The city's latest safe-camping site for people experiencing homelessness opened this week in the parking lot of Park Hill United Methodist Church
, on Montview Boulevard between Forest and Glencoe streets.
“As Christians, Christ calls and expects us to put our faith into action in tangible ways that share the love of God with others. We hope that over the next six months our newest Park Hill residents will indeed experience that love," says Nathan Adams, lead pastor at the church.
By June 25, two days after the site opened, thirteen people had moved into the ice-fishing tents in the parking lot. That morning, as a few residents headed to the communal tent to grab breakfast, others worked with volunteers and staffers of the Colorado Village Collaborative
, which runs the site, to finish some setup projects.

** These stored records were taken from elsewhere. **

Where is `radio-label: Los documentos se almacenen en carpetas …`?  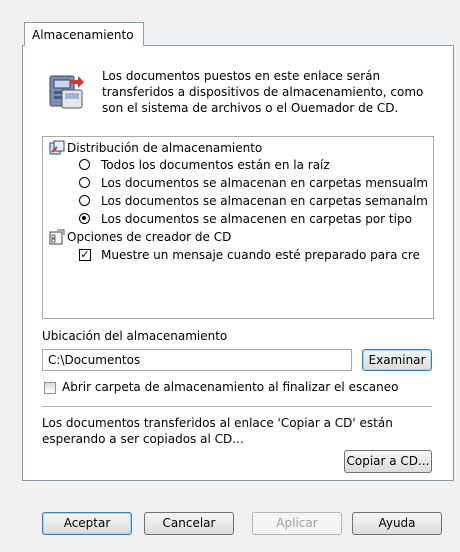 radio-label: Los documentos se almacenen en carpetas … is located at coordinates (256, 219). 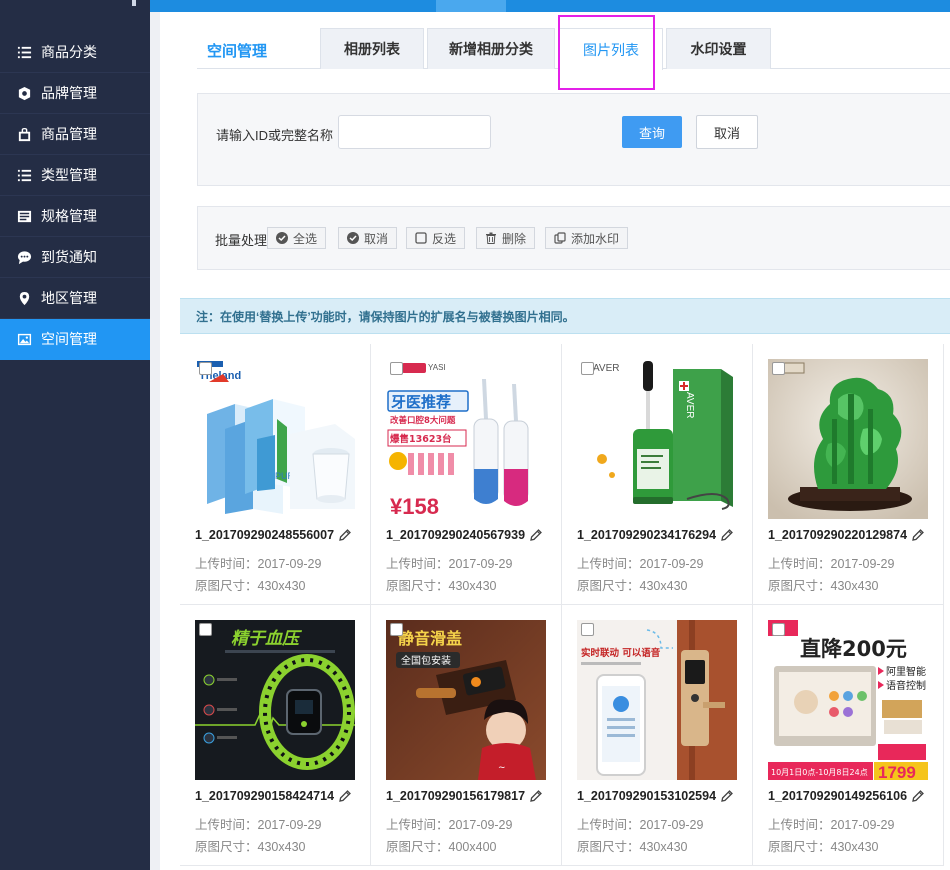 What do you see at coordinates (423, 420) in the screenshot?
I see `irrigator-sub-text: 改善口腔8大问题` at bounding box center [423, 420].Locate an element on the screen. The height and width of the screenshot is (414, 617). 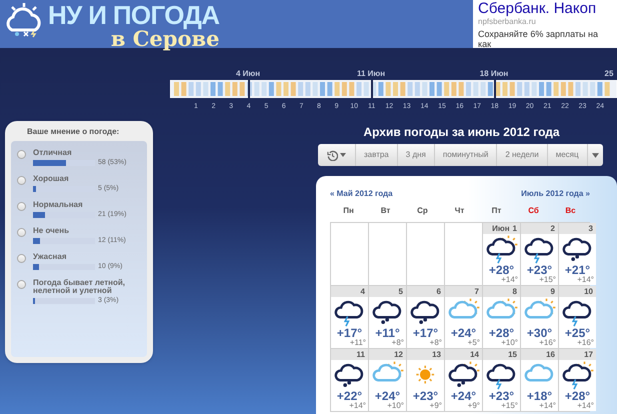
day-number: 16 is located at coordinates (550, 354).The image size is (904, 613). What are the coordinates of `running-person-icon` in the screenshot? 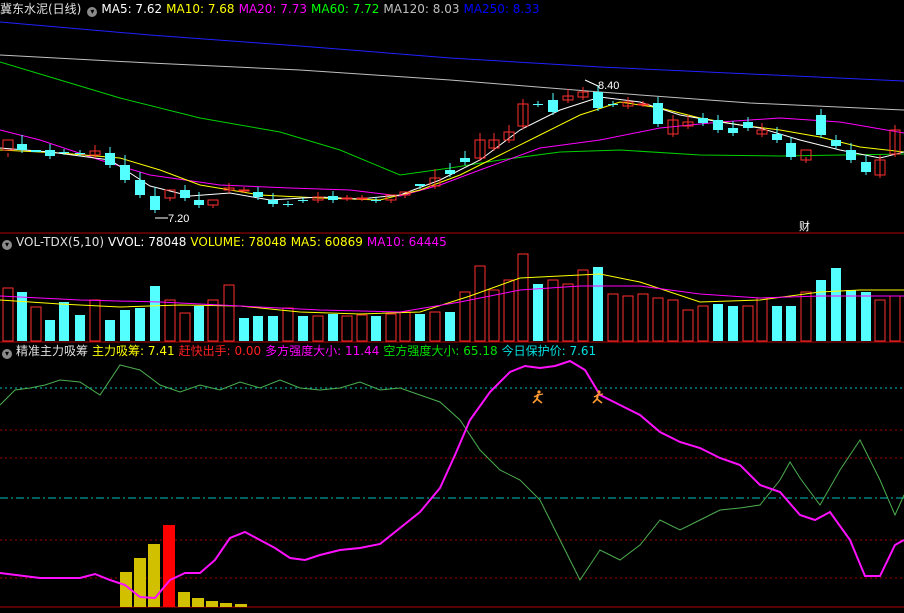 It's located at (538, 397).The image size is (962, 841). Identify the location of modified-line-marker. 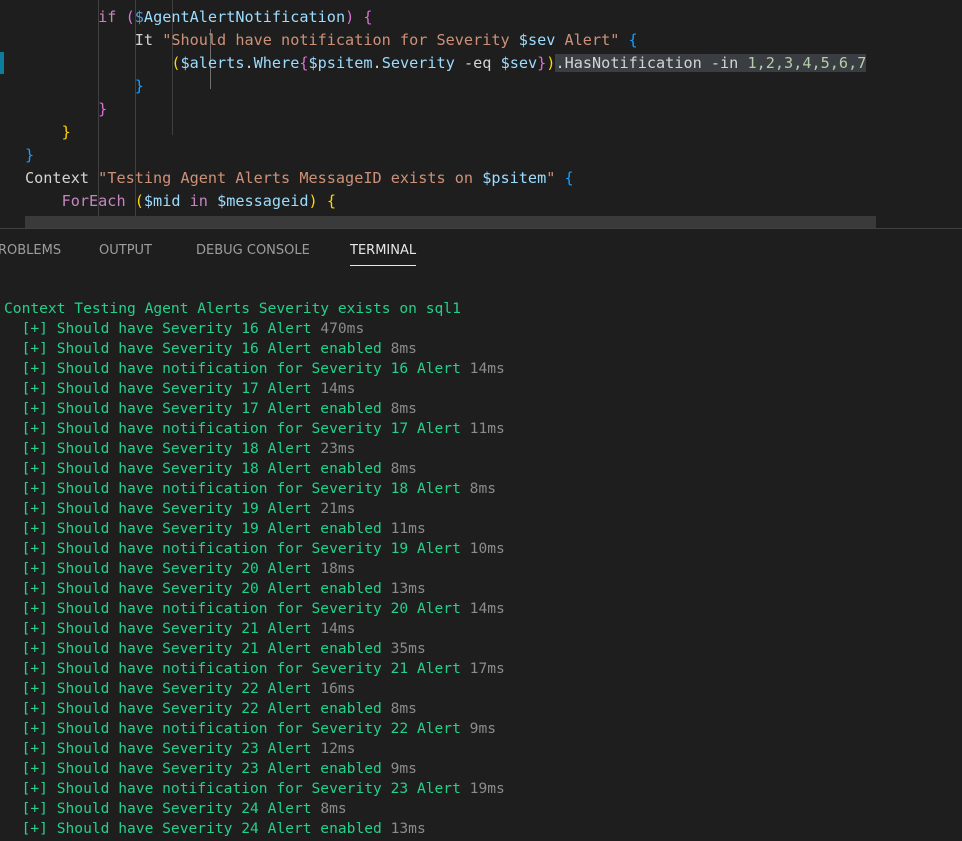
(2, 63).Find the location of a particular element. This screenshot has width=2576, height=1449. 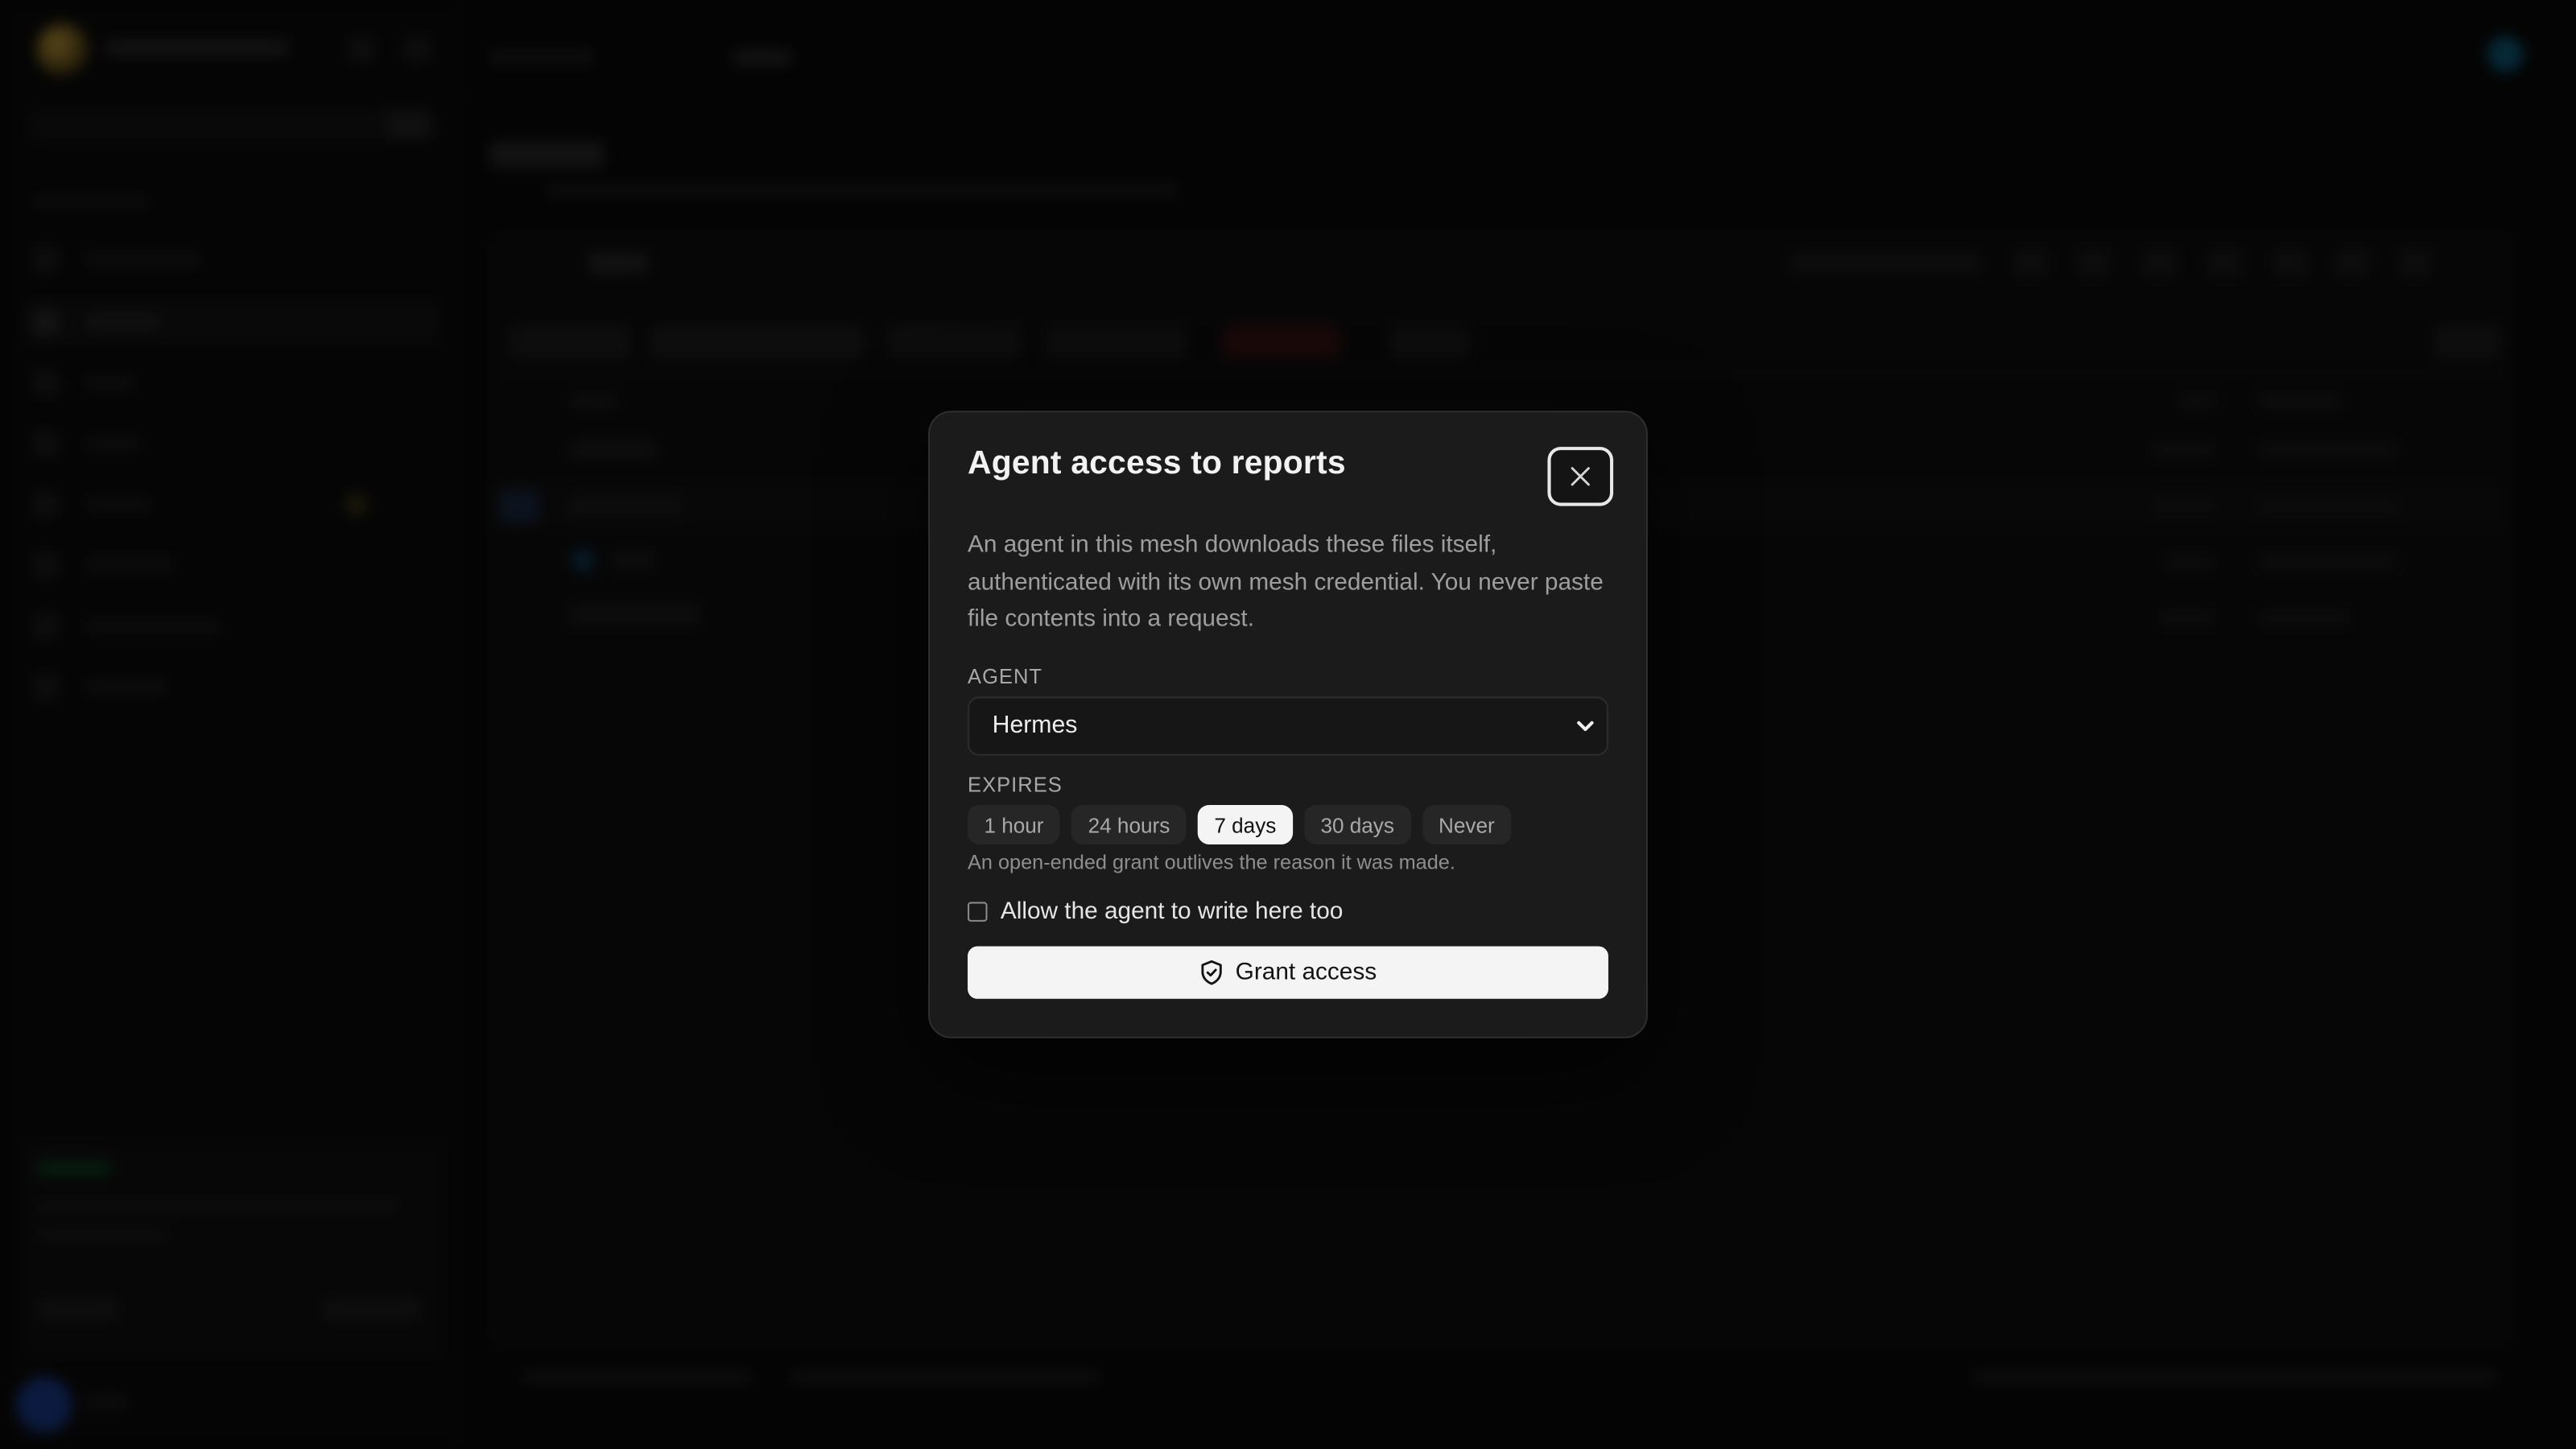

The safe-camping site concept provides people experiencing homelessness with a stable living situation while also offering centralized access to services, such as job placement and housing assistance. Without having to worry about their belongings disappearing during the day, residents are able to work, too. Although the church is in a residential area, there's a bus stop two blocks north on East 23rd Avenue, and another four blocks south on Colfax Avenue.
So far, all of the safe-camping sites in the city have been on private property, which allows them to be set up with permission from Denver Zoning and without a vote by Denver City Council. Service providers and other proponents of the concept first approached the city in spring 2020, shortly after the pandemic hit, with the idea of introducing such sites in Denver. Although Mayor Michael Hancock initially opposed the idea, he signed off on it a year ago. So far, though, the city has not been able to find a Denver-owned location for an authorized site.
The suggestion of putting a safe-camping site at the Park Hill church initially met with vocal opposition from some neighbors, and opponents filed a lawsuit in Denver District Court
. Judge A. Bruce Jones dismissed that suit on May 19, saying that the five plaintiffs had not yet exhausted the potential administrative remedies to their complaints.
For starters, the five plaintiffs — Kurt Monigle, Dave Rodman, Jean-Baptiste Varnier, Justin Lovac and Blair Taylor — had not filed an appeal with the Denver Board of Adjustment for Zoning Appeals, a route that they're taking now. The Board of Adjustment for Zoning Appeals will hold a hearing on a general challenge to the Denver Zoning Administrator's right to allow safe-camping sites on July 20, and a challenge specific to the Park Hill site on July 27.
But in the run-up to that date, the safe-camping site outside the Park Hill United Methodist Church will continue to welcome new residents; staffers expect it to reach its forty-person capacity within a few weeks.
Andrew DiCarlo, the site coordinator, and other staffers are asking residents to keep moving when they leave the fenced site, so that neighbors don't complain; they're also encouraging residents not to hang out on the grassy median on Forest Street.
DiCarlo believes that about 90 percent of the neighbors support the site, and about 10 percent oppose it. "No one has been real nasty," he says. "I don't anticipate a lot of what people are afraid of, like drugs, violence or other homeless people coming to the neighborhood, being the case."
In the first few days of operation, one person stopped by to mention "three pieces of trash" nearby, according to DiCarlo. "Another said, 'You know, the residents are not supposed to be in the alley.'" But DiCarlo had seen that person, and it was a neighbor walking a dog.
Some neighbors are stepping up to help at the site. "One neighbor calls weekly and says, 'What do you need?'" DiCarlo notes. "Our volunteer schedule has been filled." Most of those volunteers are either neighbors or members of Park Hill United Methodist Church or Temple Micah, which shares space there.
The Park Hill safe-camping site is one of two sites currently open in Denver; the other is located on a parking lot on the Regis University
campus. Both sites have leases that run through the end of the year. The leases for two previous sites — one in Capitol Hill and one in Uptown — ran from last December through May. Thirteen people who had been residents of those earlier sites are now in longer-term housing, according to Colorado Village Collaborative staff.
Putting this site in Park Hill will expose another part of the city to the realities of homelessness and how such programs can help, DiCarlo says: "How couldn't it make a difference?"